• Data records:
· · ·

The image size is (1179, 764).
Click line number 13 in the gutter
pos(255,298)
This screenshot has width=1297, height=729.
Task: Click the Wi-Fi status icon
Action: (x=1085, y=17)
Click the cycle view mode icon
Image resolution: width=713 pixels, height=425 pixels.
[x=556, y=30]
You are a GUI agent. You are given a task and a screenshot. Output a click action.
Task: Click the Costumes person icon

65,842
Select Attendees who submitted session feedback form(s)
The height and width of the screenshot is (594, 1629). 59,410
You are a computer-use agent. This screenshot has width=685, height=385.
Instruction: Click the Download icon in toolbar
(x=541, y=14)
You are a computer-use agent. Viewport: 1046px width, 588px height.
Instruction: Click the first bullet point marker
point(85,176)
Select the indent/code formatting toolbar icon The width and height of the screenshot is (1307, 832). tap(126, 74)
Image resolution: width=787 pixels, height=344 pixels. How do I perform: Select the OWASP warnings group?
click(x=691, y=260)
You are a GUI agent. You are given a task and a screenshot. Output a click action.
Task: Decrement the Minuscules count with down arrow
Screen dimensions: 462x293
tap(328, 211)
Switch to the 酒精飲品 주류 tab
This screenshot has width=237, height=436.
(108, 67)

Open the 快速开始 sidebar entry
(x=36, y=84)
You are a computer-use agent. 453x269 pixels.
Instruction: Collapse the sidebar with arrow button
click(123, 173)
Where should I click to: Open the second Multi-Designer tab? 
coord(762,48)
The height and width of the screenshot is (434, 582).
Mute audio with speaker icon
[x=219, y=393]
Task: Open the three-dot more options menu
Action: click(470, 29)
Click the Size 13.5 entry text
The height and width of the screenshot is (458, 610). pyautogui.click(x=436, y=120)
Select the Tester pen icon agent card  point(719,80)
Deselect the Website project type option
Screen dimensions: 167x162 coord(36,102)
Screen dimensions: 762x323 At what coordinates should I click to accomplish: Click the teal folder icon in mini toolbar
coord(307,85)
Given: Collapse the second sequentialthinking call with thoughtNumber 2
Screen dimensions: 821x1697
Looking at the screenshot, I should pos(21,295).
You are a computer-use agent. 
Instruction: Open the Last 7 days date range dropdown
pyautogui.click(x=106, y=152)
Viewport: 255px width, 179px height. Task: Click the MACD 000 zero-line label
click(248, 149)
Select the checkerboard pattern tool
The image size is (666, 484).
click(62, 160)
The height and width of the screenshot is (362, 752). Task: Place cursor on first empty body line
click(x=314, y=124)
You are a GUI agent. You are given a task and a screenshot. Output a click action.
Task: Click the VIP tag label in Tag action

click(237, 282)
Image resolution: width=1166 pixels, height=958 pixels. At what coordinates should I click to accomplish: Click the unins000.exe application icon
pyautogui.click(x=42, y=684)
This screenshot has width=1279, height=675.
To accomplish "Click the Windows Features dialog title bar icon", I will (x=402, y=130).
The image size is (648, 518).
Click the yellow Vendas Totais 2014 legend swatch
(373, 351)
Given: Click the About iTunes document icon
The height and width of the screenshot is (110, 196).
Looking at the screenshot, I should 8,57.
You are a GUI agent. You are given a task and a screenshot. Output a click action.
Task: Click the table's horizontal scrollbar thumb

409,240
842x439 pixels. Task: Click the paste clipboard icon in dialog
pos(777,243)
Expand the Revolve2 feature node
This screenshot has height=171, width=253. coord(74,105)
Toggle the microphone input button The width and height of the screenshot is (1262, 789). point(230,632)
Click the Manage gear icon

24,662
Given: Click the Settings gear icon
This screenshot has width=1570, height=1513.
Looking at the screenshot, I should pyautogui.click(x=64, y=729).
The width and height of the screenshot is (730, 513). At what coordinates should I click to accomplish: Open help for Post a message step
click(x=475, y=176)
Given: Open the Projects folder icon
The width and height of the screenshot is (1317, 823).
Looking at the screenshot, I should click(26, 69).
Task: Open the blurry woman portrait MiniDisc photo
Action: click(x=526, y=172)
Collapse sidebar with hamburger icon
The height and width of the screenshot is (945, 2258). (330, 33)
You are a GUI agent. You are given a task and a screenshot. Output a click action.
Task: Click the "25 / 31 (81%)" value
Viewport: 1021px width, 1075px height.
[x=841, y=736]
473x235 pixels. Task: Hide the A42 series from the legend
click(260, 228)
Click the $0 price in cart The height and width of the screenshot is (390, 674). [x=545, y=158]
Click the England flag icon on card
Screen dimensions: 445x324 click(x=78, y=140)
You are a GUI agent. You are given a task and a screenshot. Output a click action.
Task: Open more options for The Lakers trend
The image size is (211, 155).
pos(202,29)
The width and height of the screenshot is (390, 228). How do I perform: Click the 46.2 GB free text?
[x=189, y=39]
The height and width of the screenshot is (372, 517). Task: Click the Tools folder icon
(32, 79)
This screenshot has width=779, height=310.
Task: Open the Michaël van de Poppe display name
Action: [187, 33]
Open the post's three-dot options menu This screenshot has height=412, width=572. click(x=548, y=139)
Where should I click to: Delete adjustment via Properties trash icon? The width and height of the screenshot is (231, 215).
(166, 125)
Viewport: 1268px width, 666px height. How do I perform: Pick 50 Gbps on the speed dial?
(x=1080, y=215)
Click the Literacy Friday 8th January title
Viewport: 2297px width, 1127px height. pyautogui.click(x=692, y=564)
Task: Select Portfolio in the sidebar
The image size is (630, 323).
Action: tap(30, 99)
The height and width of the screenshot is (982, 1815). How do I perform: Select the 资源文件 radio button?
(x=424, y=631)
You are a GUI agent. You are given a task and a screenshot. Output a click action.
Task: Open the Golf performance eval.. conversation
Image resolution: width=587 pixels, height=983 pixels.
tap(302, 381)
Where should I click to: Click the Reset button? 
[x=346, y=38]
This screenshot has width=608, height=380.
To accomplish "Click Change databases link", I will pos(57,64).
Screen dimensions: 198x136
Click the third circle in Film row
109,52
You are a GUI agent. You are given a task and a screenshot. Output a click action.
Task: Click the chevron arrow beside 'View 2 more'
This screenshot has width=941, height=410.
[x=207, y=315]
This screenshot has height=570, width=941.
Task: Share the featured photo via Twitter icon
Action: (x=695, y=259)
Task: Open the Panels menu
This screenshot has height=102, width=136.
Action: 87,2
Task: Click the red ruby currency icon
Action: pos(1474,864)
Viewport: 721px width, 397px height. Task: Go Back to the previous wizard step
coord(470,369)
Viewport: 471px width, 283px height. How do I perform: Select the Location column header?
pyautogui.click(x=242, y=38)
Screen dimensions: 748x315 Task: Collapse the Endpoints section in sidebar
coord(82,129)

· · ·

List every line of the rows above that contains the word "second".

Where should I click to: Open the second Multi-Designer tab? 
Given: Collapse the second sequentialthinking call with thoughtNumber 2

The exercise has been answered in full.